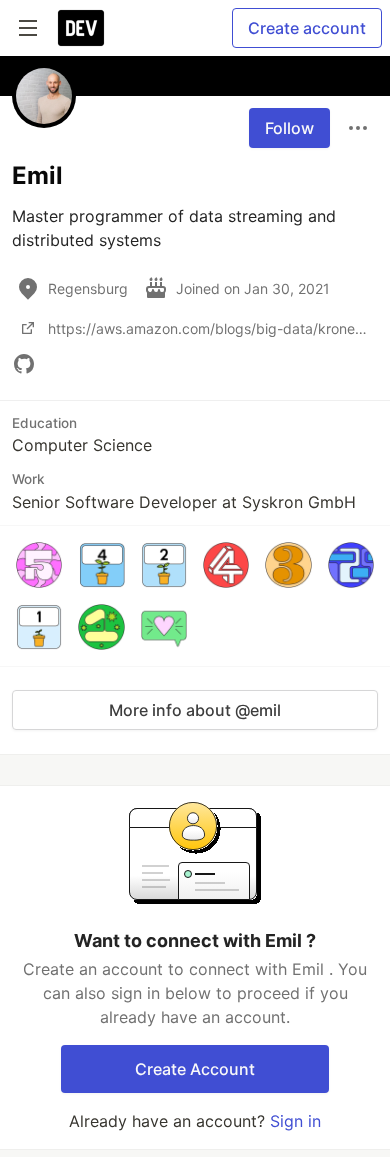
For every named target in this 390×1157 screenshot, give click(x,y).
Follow (289, 128)
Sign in (295, 1121)
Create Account (195, 1069)
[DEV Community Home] (81, 28)
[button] (39, 565)
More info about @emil (195, 710)
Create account (307, 28)
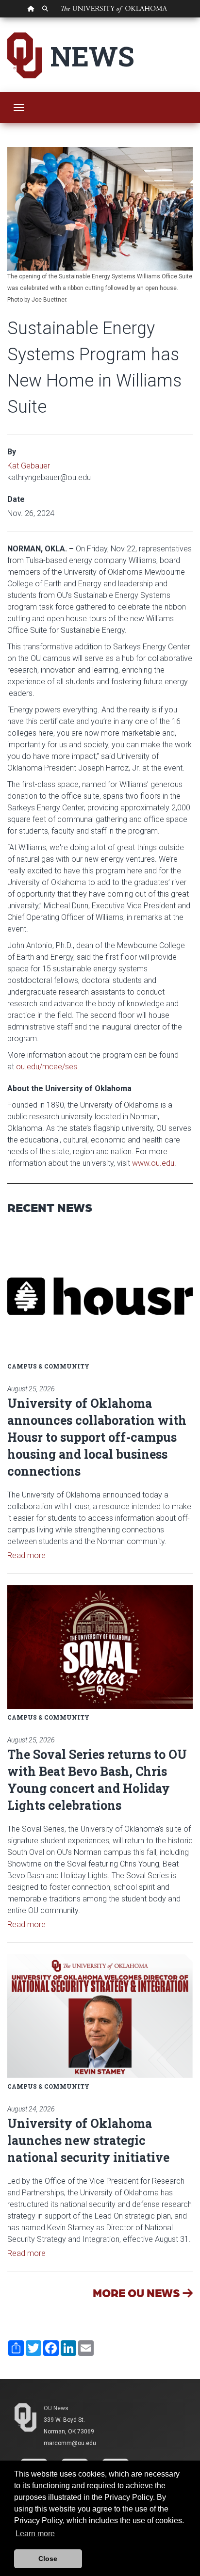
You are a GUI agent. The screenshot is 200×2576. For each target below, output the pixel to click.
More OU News (138, 2292)
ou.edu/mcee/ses (46, 1066)
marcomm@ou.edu (70, 2443)
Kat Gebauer (28, 465)
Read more (26, 1555)
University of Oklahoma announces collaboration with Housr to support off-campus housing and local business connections (96, 1437)
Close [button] (47, 2558)
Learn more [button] (35, 2533)
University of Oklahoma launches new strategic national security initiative (88, 2140)
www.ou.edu (153, 1163)
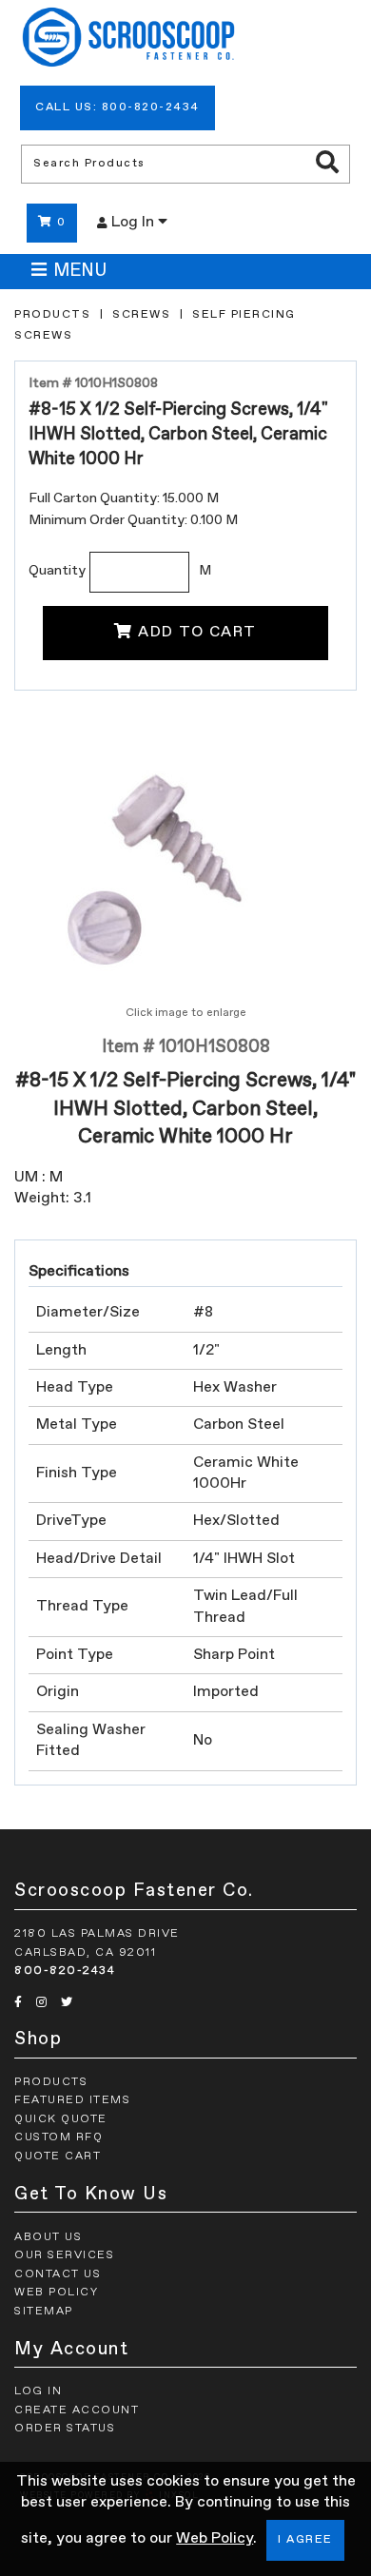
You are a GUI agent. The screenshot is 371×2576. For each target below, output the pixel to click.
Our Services (64, 2255)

▶ **EXERCISE DIRECTIONS**: Type the entries above out again exactly, with no pictures.

▶ **COMPLETED TASK**:
For every named target in this 390×1157 screenshot, give click(x,y).
Follow (289, 128)
Sign in (295, 1121)
Create Account (195, 1069)
[DEV Community Home] (81, 28)
[button] (39, 565)
More info about @emil (195, 710)
Create account (307, 28)
You are a GUI agent. The screenshot is 200×2576. For each target below, output the pixel to click.
More OU News (138, 2292)
ou.edu/mcee/ses (46, 1066)
marcomm@ou.edu (70, 2443)
Kat Gebauer (28, 465)
Read more (26, 1555)
University of Oklahoma announces collaboration with Housr to support off-campus housing and local business connections (96, 1437)
Close [button] (47, 2558)
Learn more [button] (35, 2533)
University of Oklahoma launches new strategic national security initiative (88, 2140)
www.ou.edu (153, 1163)
You are a GUI agent. The screenshot is 371×2576. For each target below, output the pixel to click.
Our Services (64, 2255)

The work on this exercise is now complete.